Abstract: Continual learning, the setting where a learning agent is faced with a never ending stream of data, continues to be a great challenge for modern machine learning systems. In particular the online or "single-pass through the data" setting has gained attention recently as a natural setting that is difficult to tackle. Methods based on replay, either generative or from a stored memory, have been shown to be effective approaches for continual learning, matching or exceeding the state of the art in a number of standard benchmarks. These approaches typically rely on randomly selecting samples from the replay memory or from a generative model, which is suboptimal. In this work, we consider a controlled sampling of memories for replay. We retrieve the samples which are most interfered, i.e. whose prediction will be most negatively impacted by the foreseen parameters update. We show a formulation for this sampling criterion in both the generative replay and the experience replay setting, producing consistent gains in performance and greatly reduced forgetting.
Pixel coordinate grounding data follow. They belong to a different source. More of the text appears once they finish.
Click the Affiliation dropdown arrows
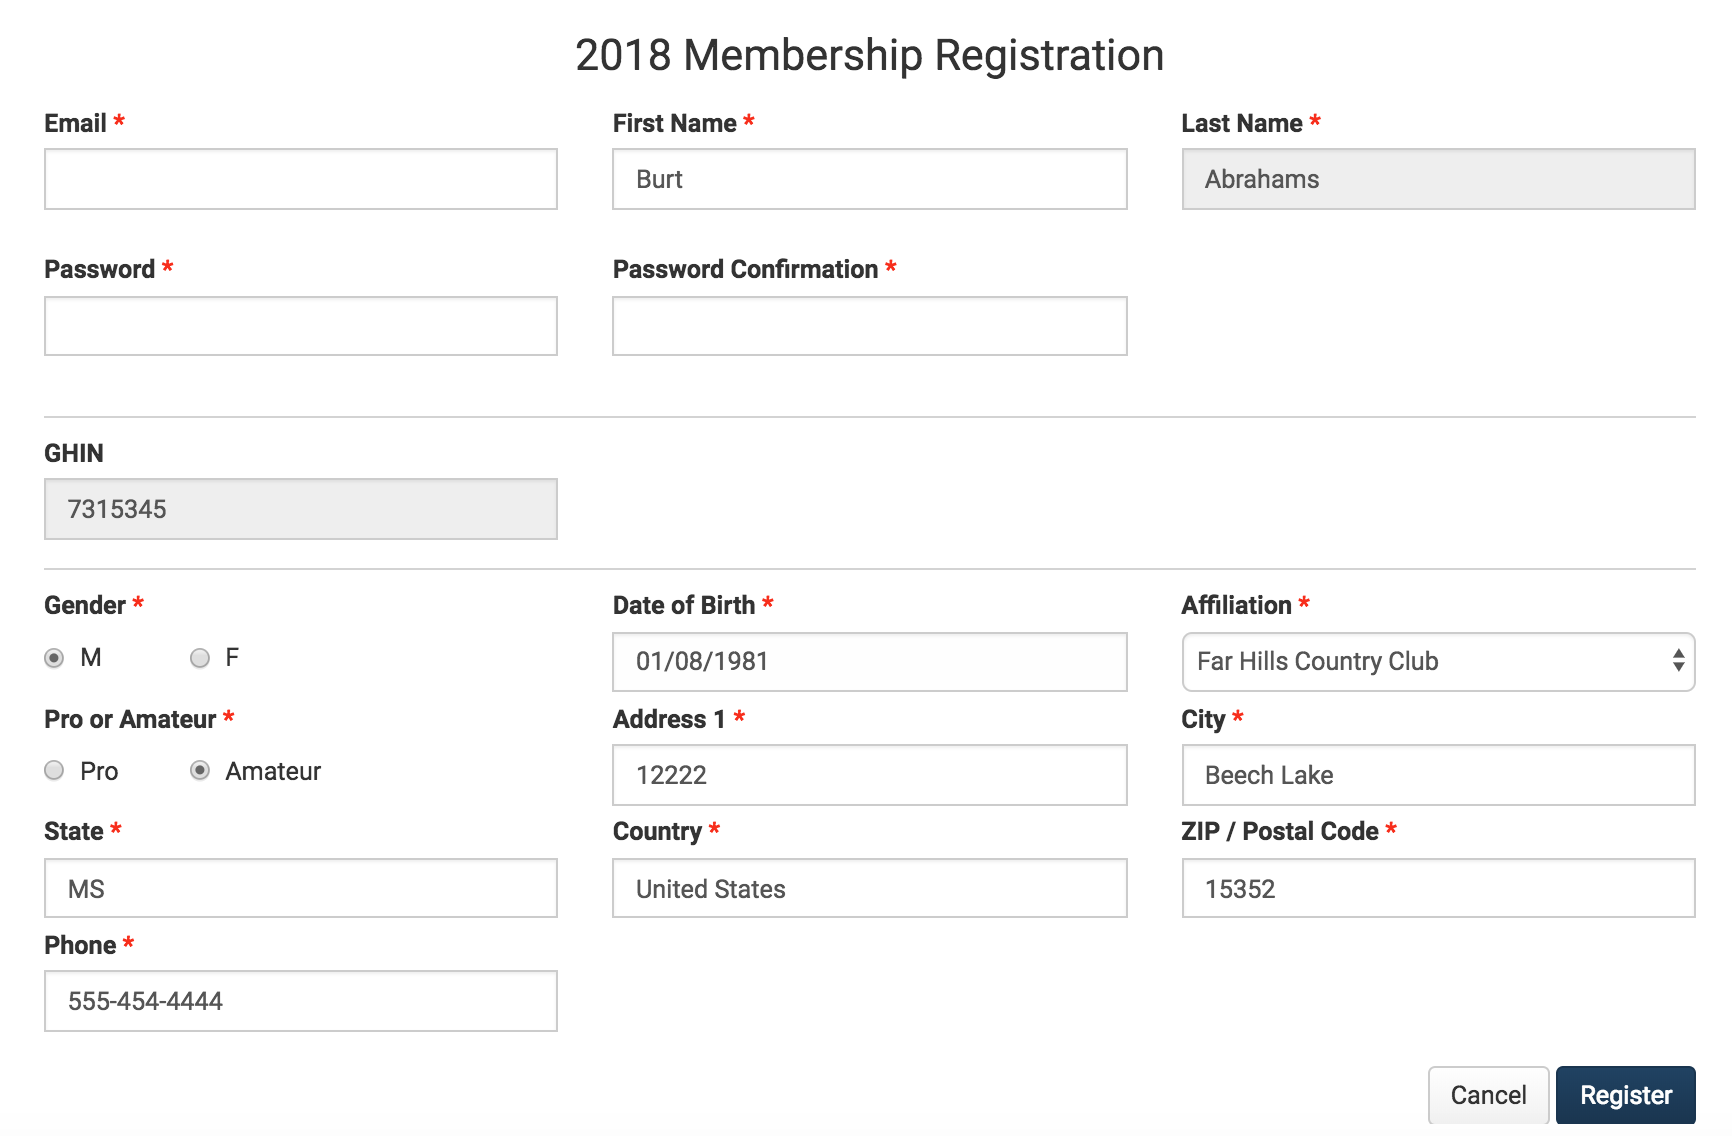This screenshot has height=1136, width=1732. click(x=1678, y=661)
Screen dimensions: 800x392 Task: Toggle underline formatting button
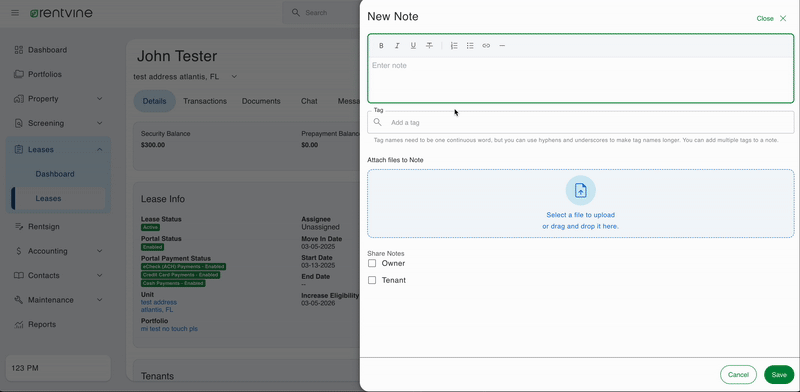coord(413,46)
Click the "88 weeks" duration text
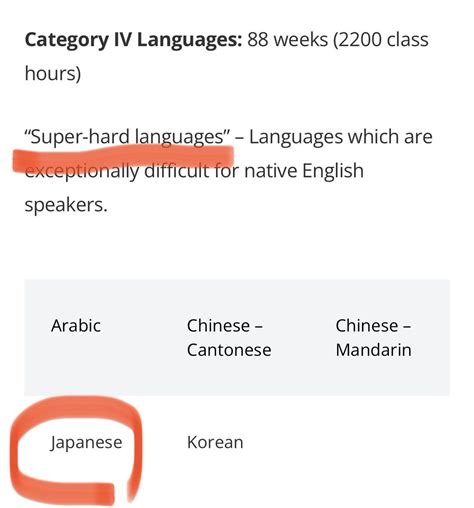This screenshot has width=474, height=508. (x=288, y=39)
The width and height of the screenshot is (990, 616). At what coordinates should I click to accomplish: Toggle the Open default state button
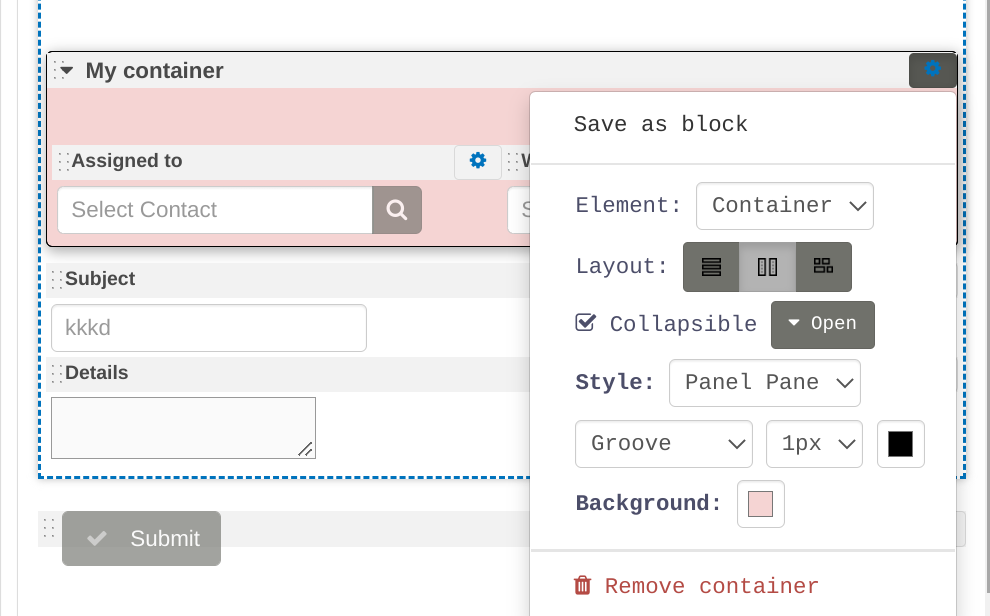coord(822,324)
We release an implementation of our method at https://github.com/optimass/Maximally_Interfered_Retrieval.

Online Continual Learning with Maximally Interfered Retrieval

The paper "Online Continual Learning with Maximally Interfered Retrieval" addresses the challenge of continual learning, where a model is exposed to a continuous, non-i.i.d. stream of data and must learn without forgetting previously acquired knowledge. This issue, known as catastrophic forgetting, is significant in neural networks. The paper introduces a novel approach using Maximally Interfered Retrieval (MIR) to enhance the performance of replay-based continual learning methods.

Key Contributions and Methodology

The primary innovation of the paper is the implementation of MIR, a strategy to select samples for replay that are most likely to suffer from increased loss post-model update. The authors propose that instead of random sample selection, strategically choosing interfered samples reduces forgetting and improves model accuracy.
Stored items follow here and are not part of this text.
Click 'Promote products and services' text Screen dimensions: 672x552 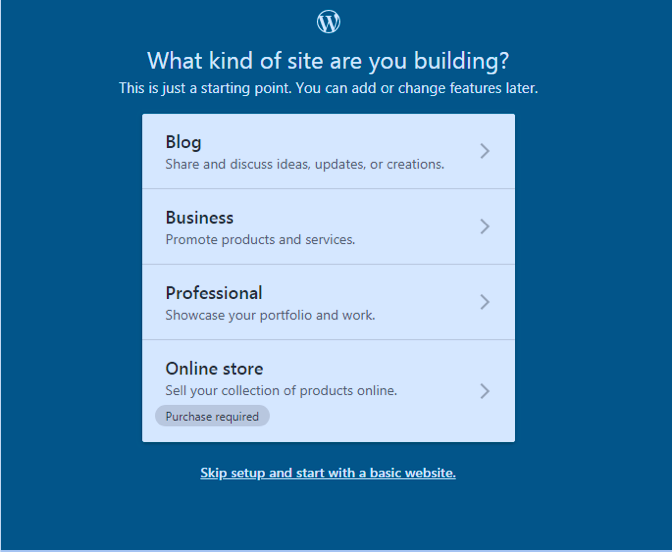point(260,239)
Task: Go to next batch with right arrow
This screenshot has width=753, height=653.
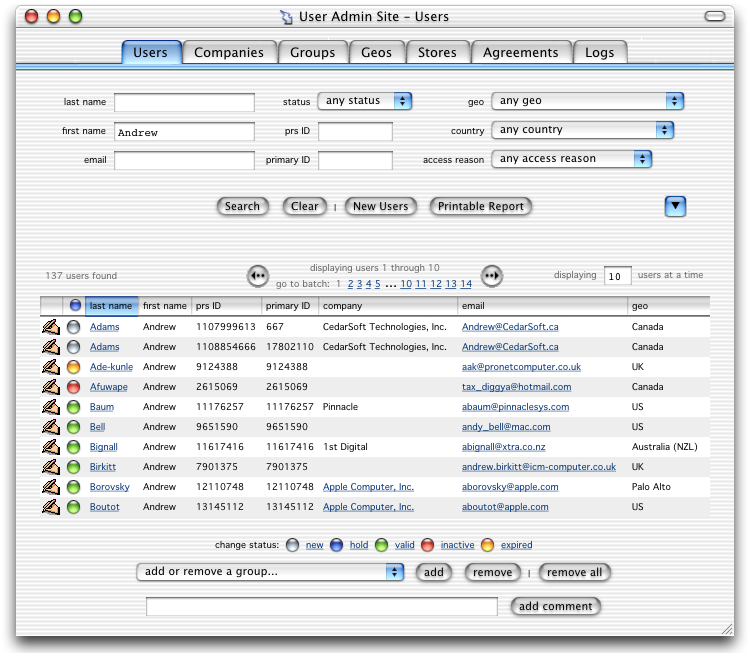Action: [492, 275]
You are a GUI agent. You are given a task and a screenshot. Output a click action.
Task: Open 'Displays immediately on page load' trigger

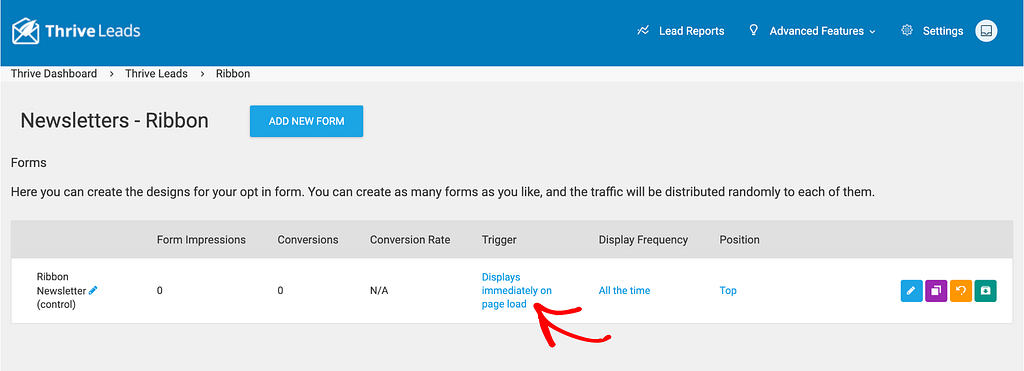tap(517, 291)
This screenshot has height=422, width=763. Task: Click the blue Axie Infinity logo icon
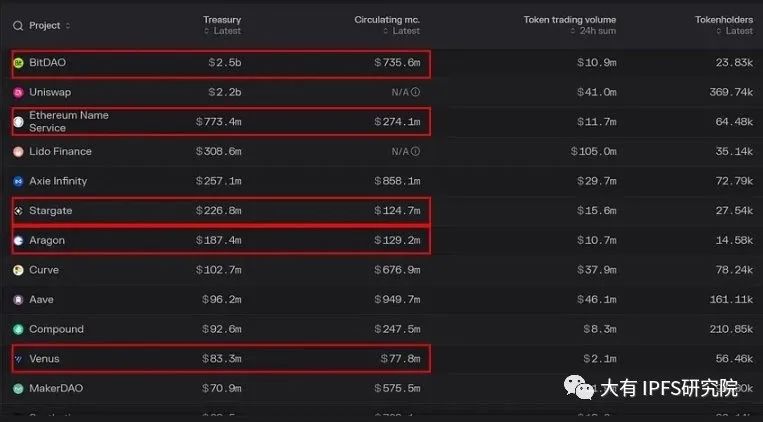(x=18, y=182)
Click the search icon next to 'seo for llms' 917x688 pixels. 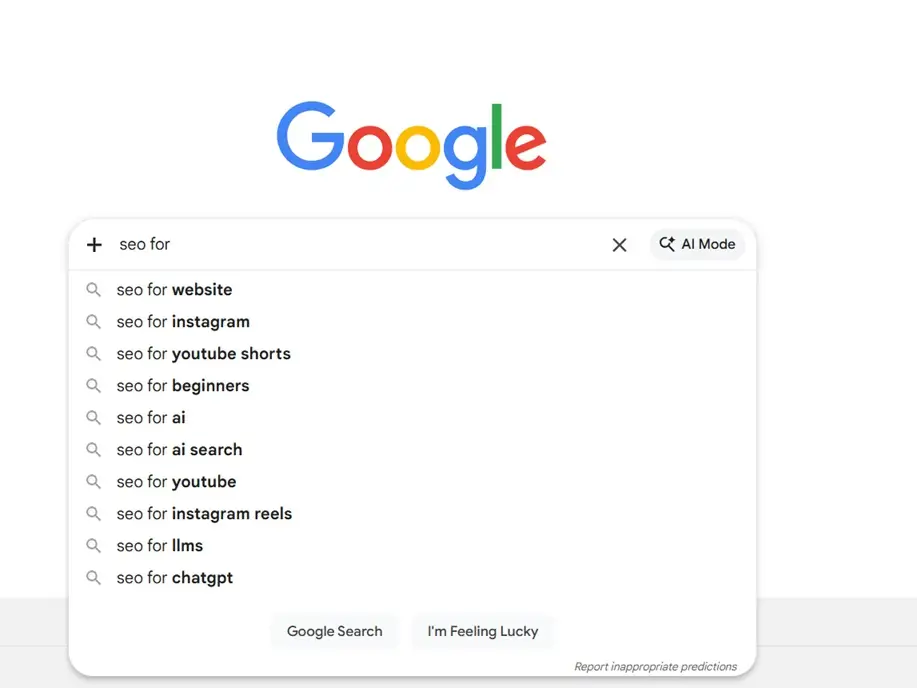[93, 545]
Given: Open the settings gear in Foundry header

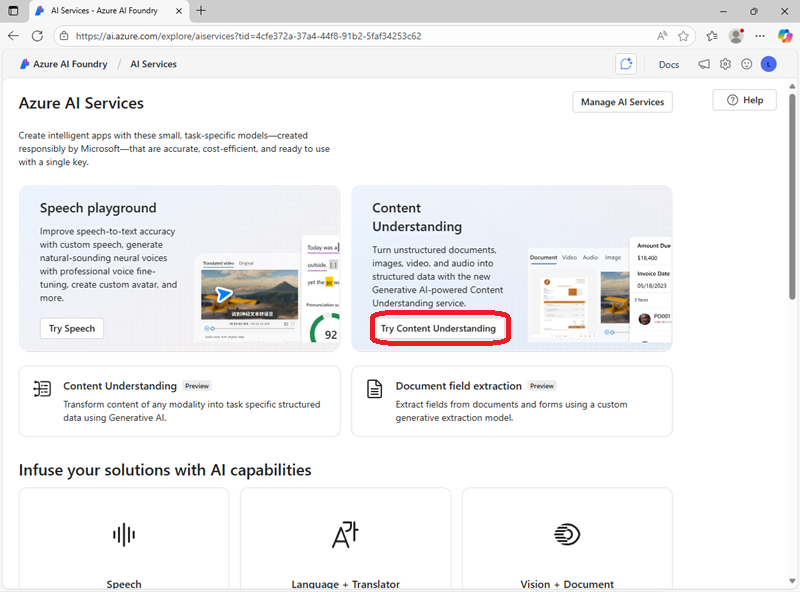Looking at the screenshot, I should point(725,64).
1. Maximally Interfered Retrieval (MIR): MIR targets samples whose loss would increase due to updates from new data. By focusing replay on these samples, the model can efficiently consolidate past knowledge with minimal computational resources.
2. Implementation Techniques: The research explores two scenarios:
   • Experience Replay (ER): Here, a memory buffer stores a subset of past samples. MIR selectively uses samples from this buffer, outperforming standard ER in the MNIST Split and CIFAR-10 settings.
   • Generative Replay: A generative model produces samples. MIR is applied to choose interfered samples in the latent space, improving over baseline generative replay methods.
3. Hybrid Approach: A combination of storage and generative methods is suggested, where an autoencoder compresses incoming data, making MIR search in latent space efficient. This hybrid model retains more information compared to raw sample storage, and proves effective on CIFAR-10 dataset tests.

Results and Performance

• Numerical Results: For the MNIST Split, MIR-based ER achieves a significant improvement over standard ER, with higher accuracy and reduced forgetting. Similar gains are seen in more challenging scenarios like CIFAR-10.
• Generative Replay Improvements: On MNIST and Permuted MNIST datasets, MIR significantly improves both classifier performance and generative model stability.
• Hybrid Model Success: The hybrid strategy attains higher task accuracy and lower forgetting, leveraging compressed latent representations.
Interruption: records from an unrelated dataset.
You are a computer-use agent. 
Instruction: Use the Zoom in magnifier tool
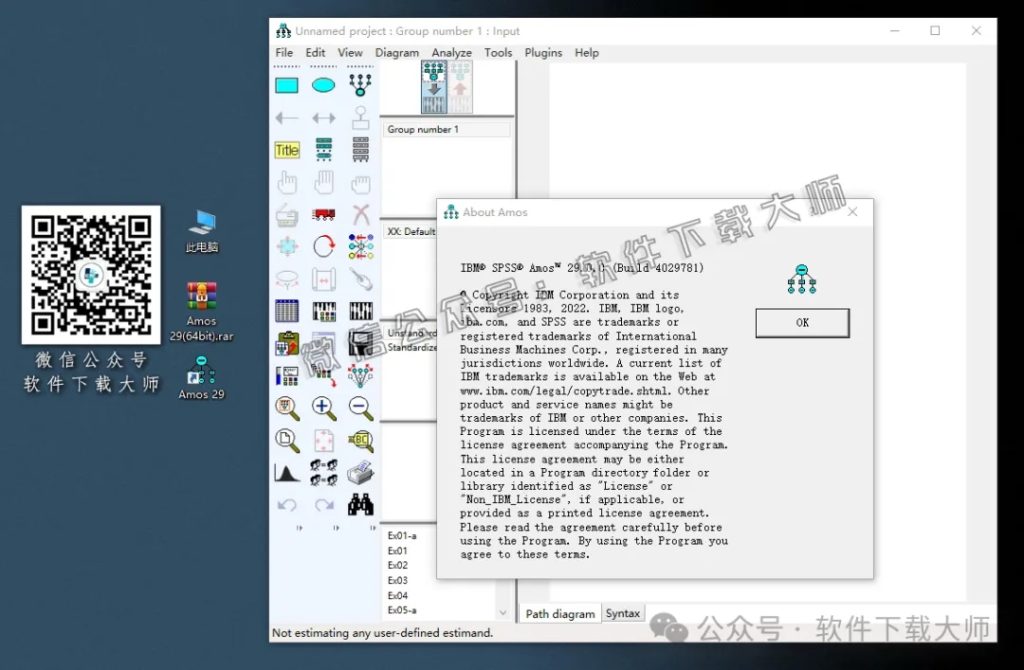[322, 405]
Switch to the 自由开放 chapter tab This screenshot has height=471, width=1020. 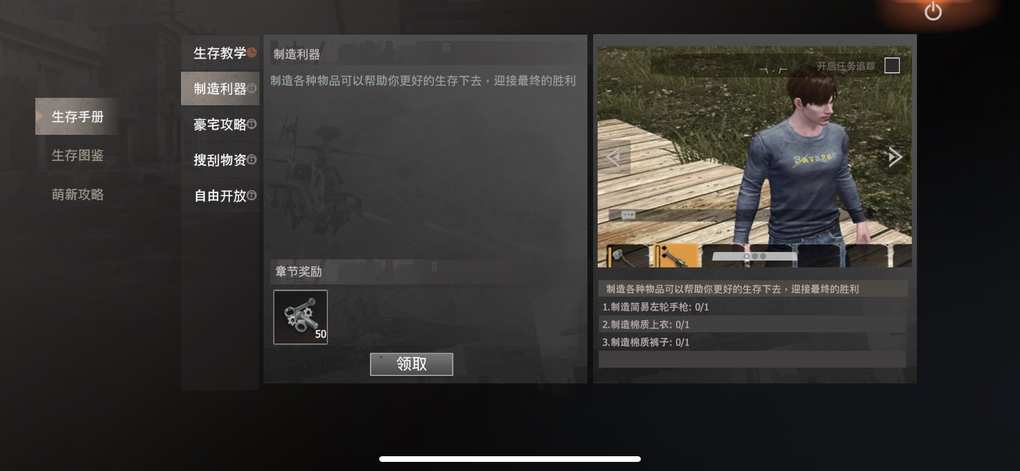[220, 196]
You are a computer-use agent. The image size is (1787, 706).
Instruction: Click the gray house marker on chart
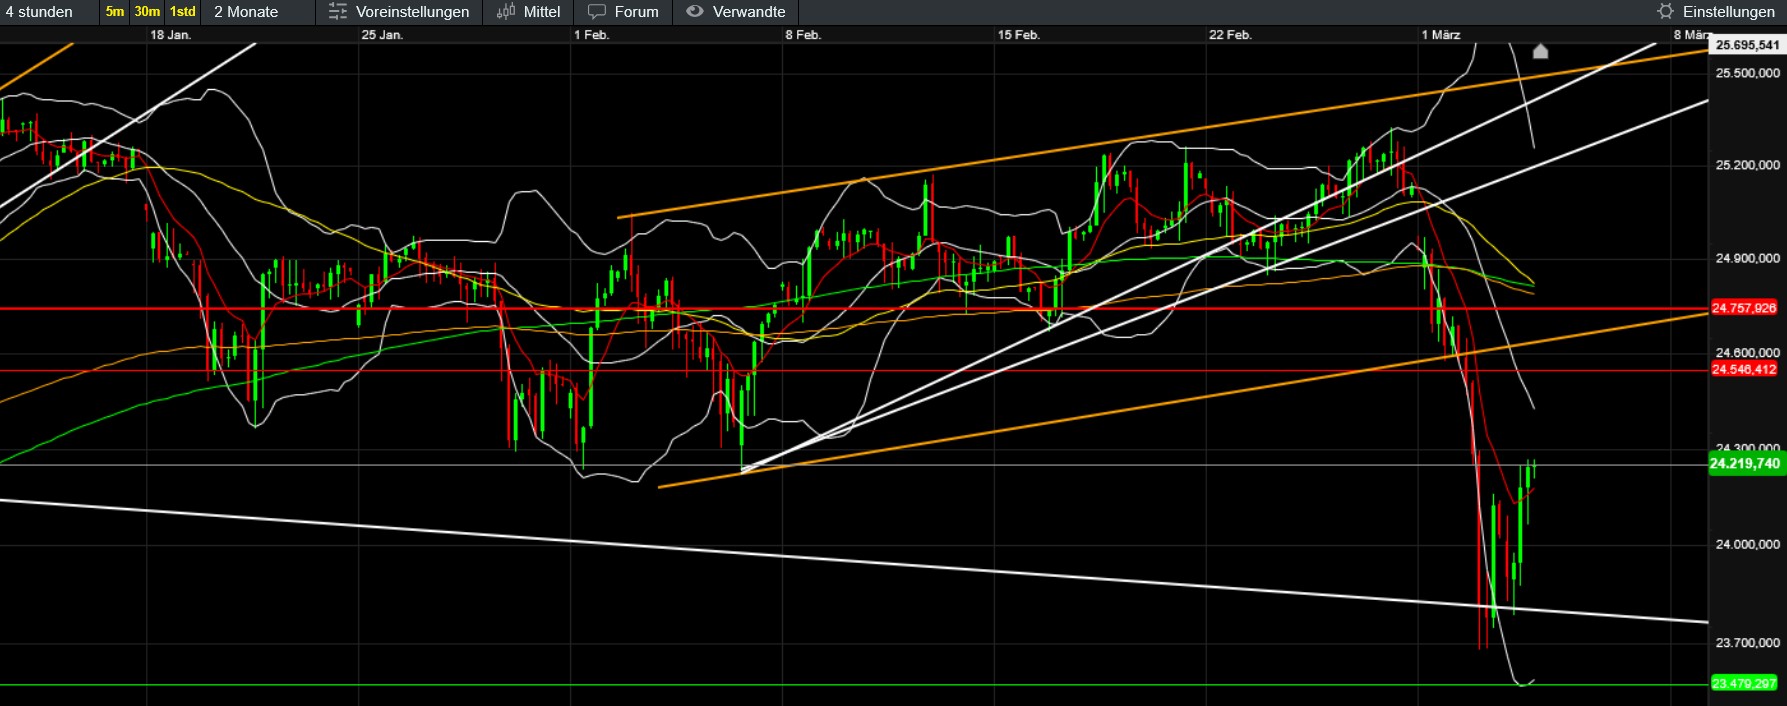click(1540, 51)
Implications and Future Directions

The methodology proposed by the authors presents significant implications for real-time applications where learning systems must adapt continuously without revisiting prior data explicitly, such as in robotics or adaptive user interfaces.

Theoretically, the approach underscores the importance of strategic sample selection in continual learning contexts. MIR's effective application indicates that understanding sample interference can provide valuable insights into memory efficiency and tasks prioritization.

Future work could explore MIR's integration with other forgetting mitigation methods or its adaptability to other machine learning paradigms beyond classification. Examining its scalability and performance on larger, more diverse datasets could further solidify its practical applicability.

In summary, the introduction of Maximally Interfered Retrieval offers a promising direction in overcoming challenges inherent to online continual learning, showcasing improvements in memory utilization and knowledge retention.